Mon père ne m'aidait plus, tout ce qui comptait c'était ses magouilles et l'argent. Il était devenu gouverneur, il souhaitait toujours m'entraîner dans son monde sans honneur. Je l'ai vu accepter des pots de vin, baiser avec d'autres femmes, trahir ses amis, vendre son âme au diable puis revenir la queue entre les jambes tel un cul béni. Tout ça c'était trop pour moi. Je refusais d'être leur pantin, je laissais ça à mon frère à qui ça semblait plaire. J'étais peut être de la mauvaise graine mais j'avais de l'honneur. Peut être que je ne savais pas de quoi je parlais, j'avais seulement 14 ans mais j'en étais certain. Je le suis toujours. Un soir j'ai fait le choix le plus important de ma vie. J'ai volé dans le coffre fort assez d'or pour vivre quelques mois sans excès, j'ai laissé un mot pour ne pas qu'on accuse le personnel, et je suis parti. J'ai pris le nom de mon meilleur ami esclave : Vane, et le prénom Andreas qui vient du grec andros, « illustre parmi les hommes ». J'étais un nouvel homme.
☠ Chapitre 3
« Il y a des adultes qui jamais n'ont été des enfants. »

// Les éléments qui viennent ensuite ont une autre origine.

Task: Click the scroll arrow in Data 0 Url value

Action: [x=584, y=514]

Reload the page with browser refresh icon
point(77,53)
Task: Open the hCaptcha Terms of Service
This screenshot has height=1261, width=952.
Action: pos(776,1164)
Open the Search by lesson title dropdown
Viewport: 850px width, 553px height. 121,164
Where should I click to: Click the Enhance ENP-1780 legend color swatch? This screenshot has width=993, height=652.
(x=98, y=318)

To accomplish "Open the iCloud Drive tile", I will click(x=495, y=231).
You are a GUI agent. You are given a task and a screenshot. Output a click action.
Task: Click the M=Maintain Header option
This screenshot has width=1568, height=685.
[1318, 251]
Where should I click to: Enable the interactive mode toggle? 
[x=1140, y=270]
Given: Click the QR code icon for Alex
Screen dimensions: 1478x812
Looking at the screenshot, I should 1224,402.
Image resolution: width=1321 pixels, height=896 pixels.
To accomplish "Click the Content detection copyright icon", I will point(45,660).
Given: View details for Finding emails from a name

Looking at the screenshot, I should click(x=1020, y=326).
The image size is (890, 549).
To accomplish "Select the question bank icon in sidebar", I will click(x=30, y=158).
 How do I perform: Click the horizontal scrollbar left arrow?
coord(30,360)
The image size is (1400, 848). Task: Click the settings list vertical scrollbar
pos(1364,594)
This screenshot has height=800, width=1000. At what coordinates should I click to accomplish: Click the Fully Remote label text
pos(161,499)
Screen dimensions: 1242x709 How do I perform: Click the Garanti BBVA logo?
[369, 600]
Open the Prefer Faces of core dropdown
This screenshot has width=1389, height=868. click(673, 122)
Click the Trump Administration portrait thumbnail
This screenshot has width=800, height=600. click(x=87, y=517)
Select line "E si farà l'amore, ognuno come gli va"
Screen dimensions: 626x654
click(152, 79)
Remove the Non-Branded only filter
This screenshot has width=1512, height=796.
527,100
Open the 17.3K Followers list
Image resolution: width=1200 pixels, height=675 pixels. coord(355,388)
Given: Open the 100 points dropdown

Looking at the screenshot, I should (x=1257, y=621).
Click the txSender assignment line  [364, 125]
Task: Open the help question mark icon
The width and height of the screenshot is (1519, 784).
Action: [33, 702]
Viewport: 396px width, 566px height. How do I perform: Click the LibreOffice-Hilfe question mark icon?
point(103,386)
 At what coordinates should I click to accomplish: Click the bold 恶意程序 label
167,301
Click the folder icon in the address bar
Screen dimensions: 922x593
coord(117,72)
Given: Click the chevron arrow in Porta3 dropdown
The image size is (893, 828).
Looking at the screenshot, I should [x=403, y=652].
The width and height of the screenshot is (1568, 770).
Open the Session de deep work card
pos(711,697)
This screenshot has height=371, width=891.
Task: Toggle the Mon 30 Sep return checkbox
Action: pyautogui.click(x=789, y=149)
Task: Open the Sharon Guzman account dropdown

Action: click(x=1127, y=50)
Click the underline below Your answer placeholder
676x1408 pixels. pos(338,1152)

La vie n'a pas été facile. Elle ne m'a pas épargné grand chose. Quand j'ai fuit je partis en direction des villes côtières. Je voulais prendre le large et j'ai vite été pris comme moussaillon. Pas sur n'importe quel bateau : sur celui de pirates. Un beau pied de nez pour mon père, tiens ! Je n'étais pas gringalet mais rien à voir avec l'homme musclé que vous voyez aujourd'hui. J'ai sué, trimé, je me suis forgé dans la douleur et les cris. Les joies aussi. Car enfin je vivais pleinement. Je me souviens encore de ma première fois sur le pont. J'ai rendu mon déjeuner. Mais l'air de la mer a emplit mes poumons, son sel est venu lécher ma peau imberbe, et j'ai su. J'ai sur que je lui appartenais, corps et âme, pour toujours. Jamais je ne deviendrais poussière, non. Je deviendrais écume. Mais pas de sitôt. J'allais apprendre et devenir capitaine ! Pour l'ambition, je vous l'ai dit : je tiens de mon père. Sauf que j'ai de l'honneur. Je suis un pirate qui suit le code, je ne suis pas un vil traître, prêt à planter un couteau dans le dos des siens. J'ai appris les jeux de guerre, le commerce, les pourparlers et j'ai rallié de plus en plus d'hommes à ma cause.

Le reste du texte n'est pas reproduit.